Task requirements:
Write out the lines of the listing word for word, starting with the line that contains "The image size" and going on through the line that contains "point(228,45)". Leave the pictures out of your copy.

Input rows:
>>>

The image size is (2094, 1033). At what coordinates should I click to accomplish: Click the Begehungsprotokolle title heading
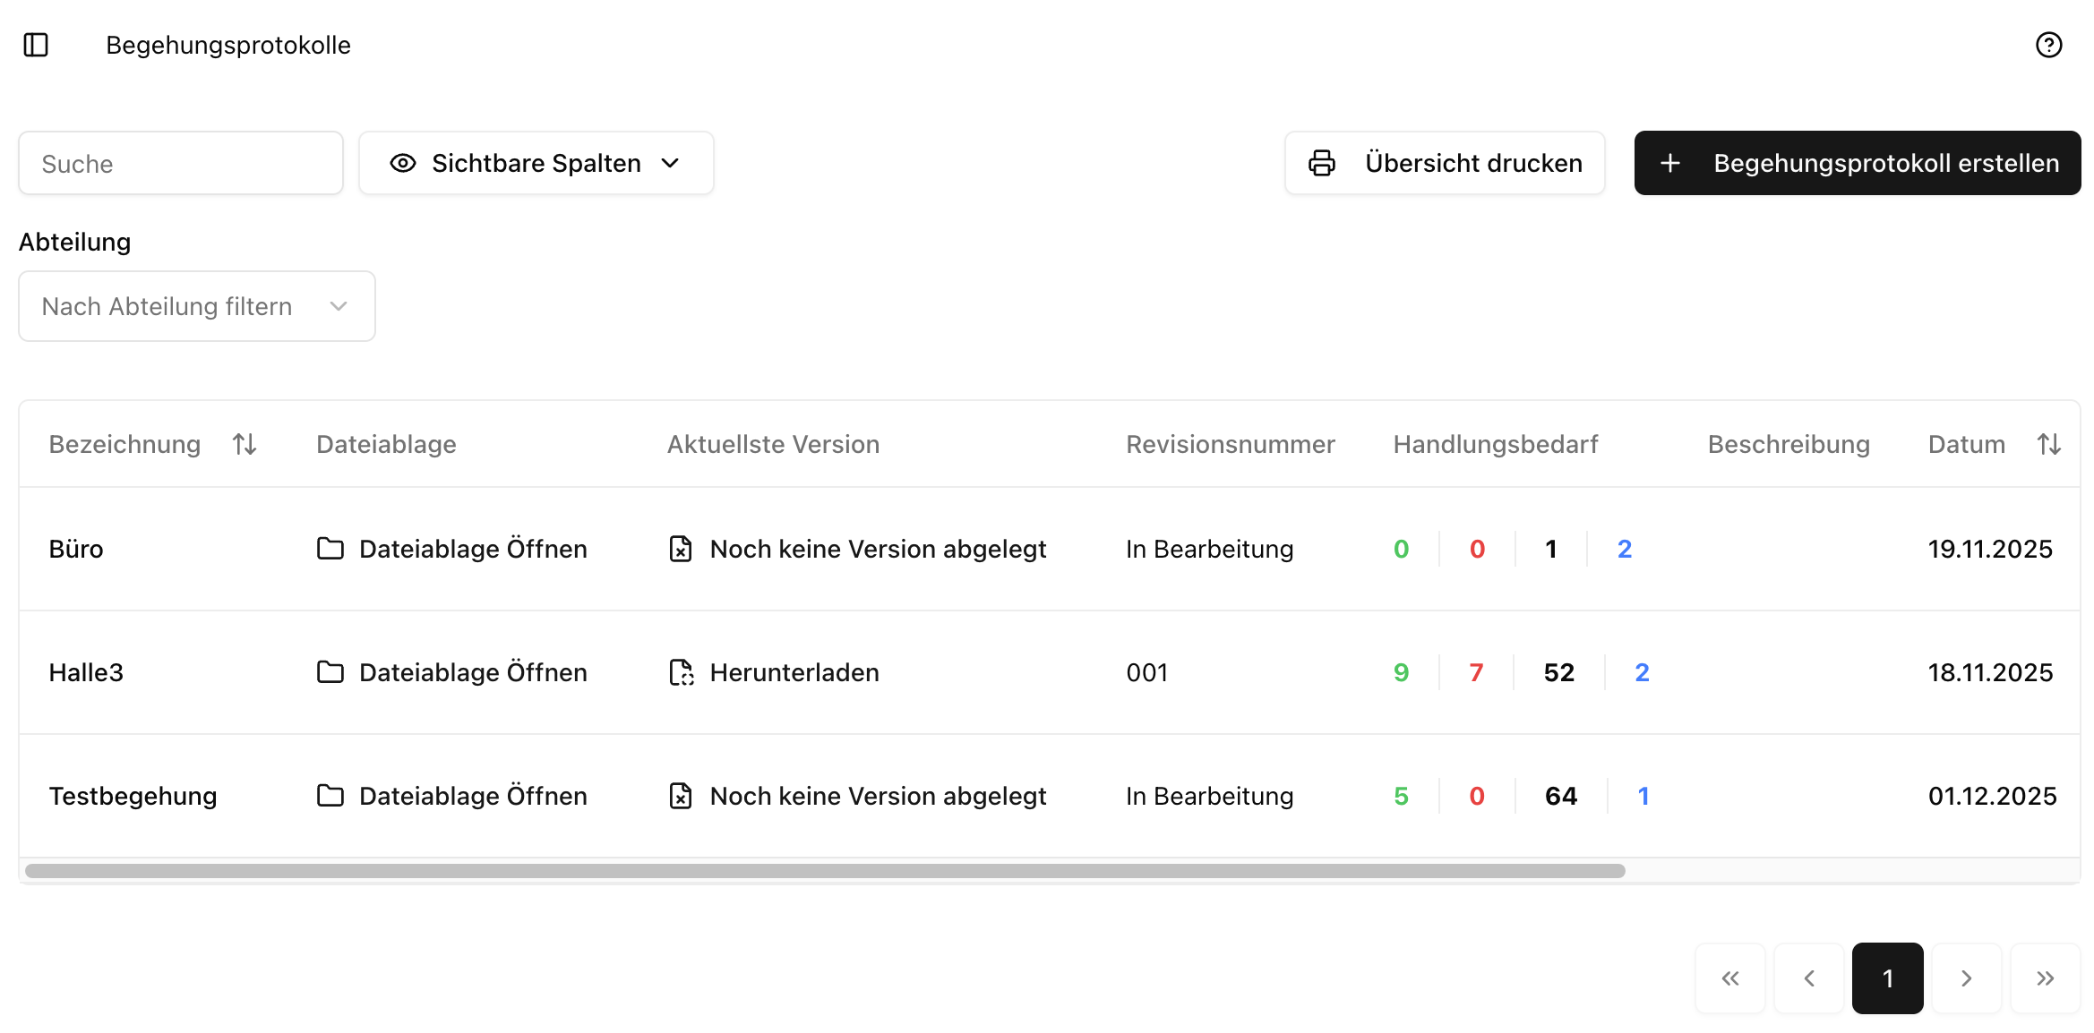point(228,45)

<<<
>>>

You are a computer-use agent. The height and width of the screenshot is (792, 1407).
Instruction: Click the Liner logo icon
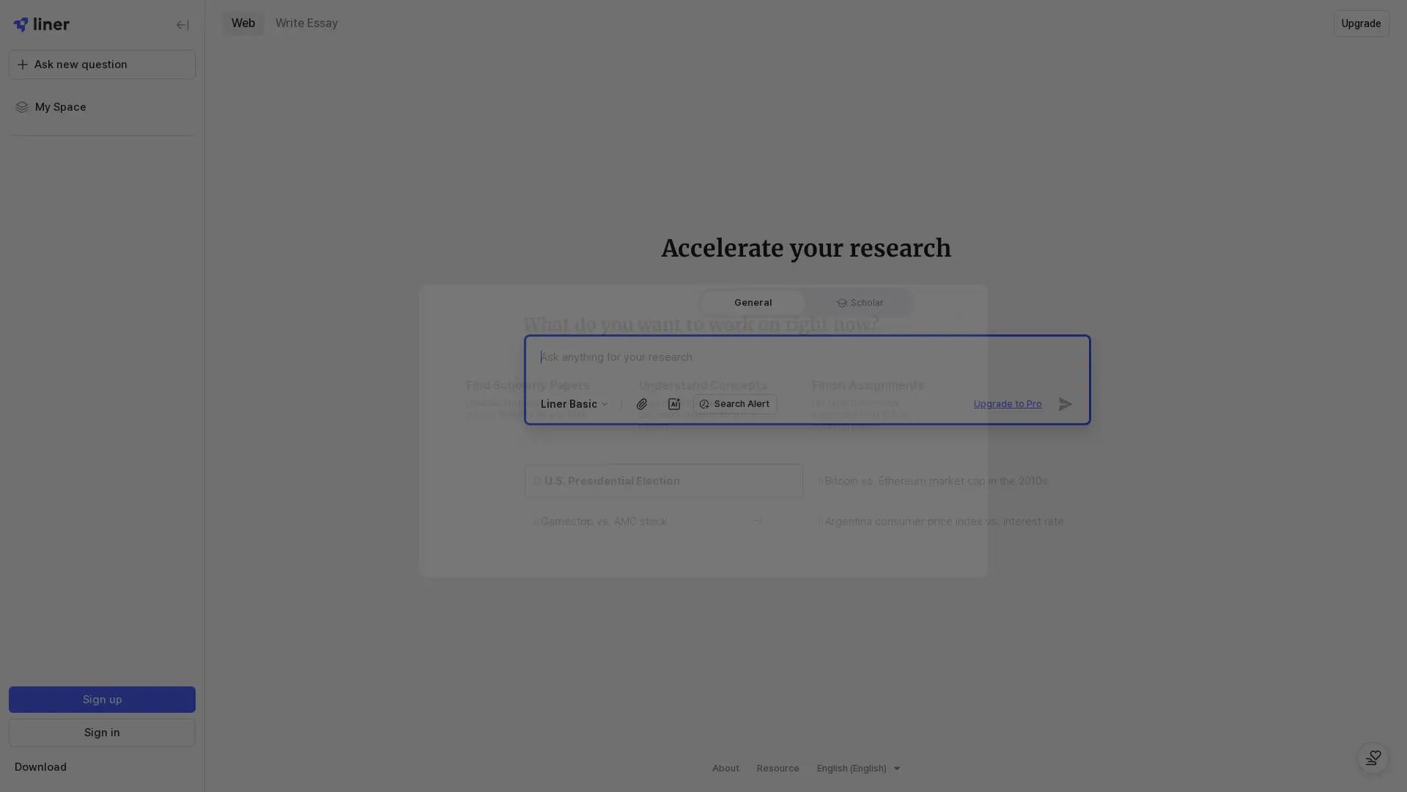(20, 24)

<<<

Written answer:
The image size is (2094, 1033). At what coordinates should I click to accomplish: Click the Begehungsprotokolle title heading
point(228,45)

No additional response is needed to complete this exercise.